Il giudice di primo grado e il Tribunale di Sassari, in secondo grado, avevano inopinatamente ritenuto fondata la richiesta, che è stata invece disattesa dal giudice di legittimita.
La Suprema corte, II sez. Civile, con sentenza n. 18758 depositata in data 23 settembre 2016 ha chiarito che “In ordine alla rilevanza delle spese anticipate dal singolo condomino, l’art. 1134 c.c. fissa criteri particolari, in deroga al disposto dell’art. 1110 c.c., dettato in tema di comunione, che riconosce il diritto al rimborso in favore del comunista il quale ha anticipato le spese necessarie per la cosa comune nel caso di “trascuranza degli altri partecipanti e dell’amministratore”. Nel condominio la “trascuranza” degli altri partecipanti e dell’amministratore non è sufficiente.

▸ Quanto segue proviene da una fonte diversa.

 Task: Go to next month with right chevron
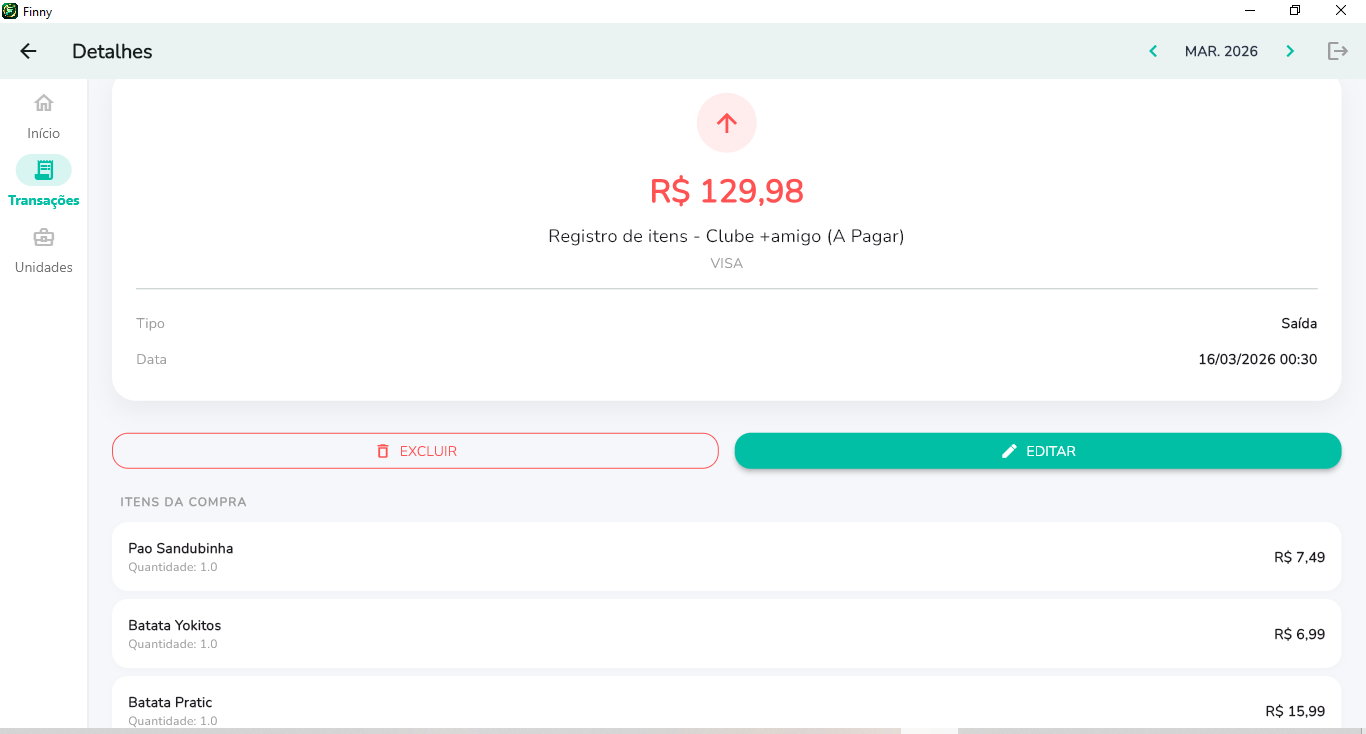click(x=1290, y=51)
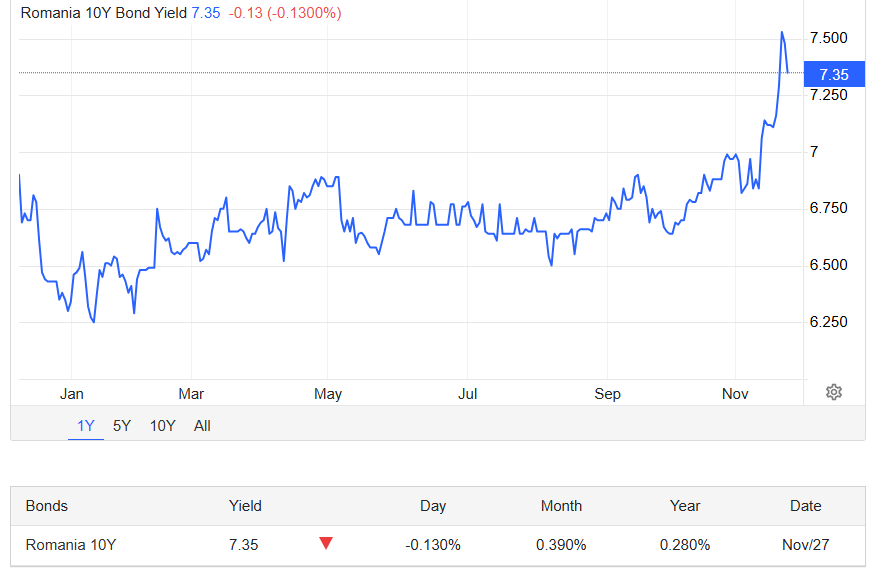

Il condomino non può, senza interpellare gli altri condomini e l’amministratore e, quindi, senza il loro consenso, provvedere alle spese per le cose comuni, salvo che si tratti di “spese urgenti” (Cass., Sez. Un., 31 gennaio 2006, n. 2046; Cass., Sez. 2, 12 ottobre 2011, n. 21015). Il divieto per i singoli condomini di eseguire di propria iniziativa opere relative alle cose comuni cessa quando si tratta di opere urgenti, per tali intendendosi quelle che, secondo il criterio del buon padre di famiglia, appaiano indifferibili allo scopo di evitare un possibile, anche se non certo, nocumento alla cosa comune, l’urgenza dovendo essere commisurata alla necessità di evitare che la cosa comune arrechi a sé o a terzi o alla stabilità dell’edificio un danno ragionevolmente imminente, ovvero alla necessità di restituire alla cosa comune la sua piena ed effettiva funzionalità… La disposizione dell’art. 1134 c.c., invero, è diretta ad impedire indebite e non strettamente indispensabili interferenze dei singoli partecipanti alla gestione del fabbricato riservata agli organi del condominio, essendo previsti dalle norme processuali strumenti alternativi (art. 1105 c.c., comma 4) al fine di ovviare alla inerzia nella adozione o nella esecuzione di provvedimenti non urgenti, ma tuttavia necessari per la conservazione ed il godimento dell’edificio … Il diritto al rimborso in seguito all’attività gestoria, svolta dal singolo condomino in deroga alla competenza dell’assemblea e dell’amministratore, si giustifica, quindi, soltanto in ragione dell’urgenza delle spese “
La sentenza, per l’ampio contenuto in fatto e diritto e i numerosi richiami giurisprudenziali, merita lettura integrale.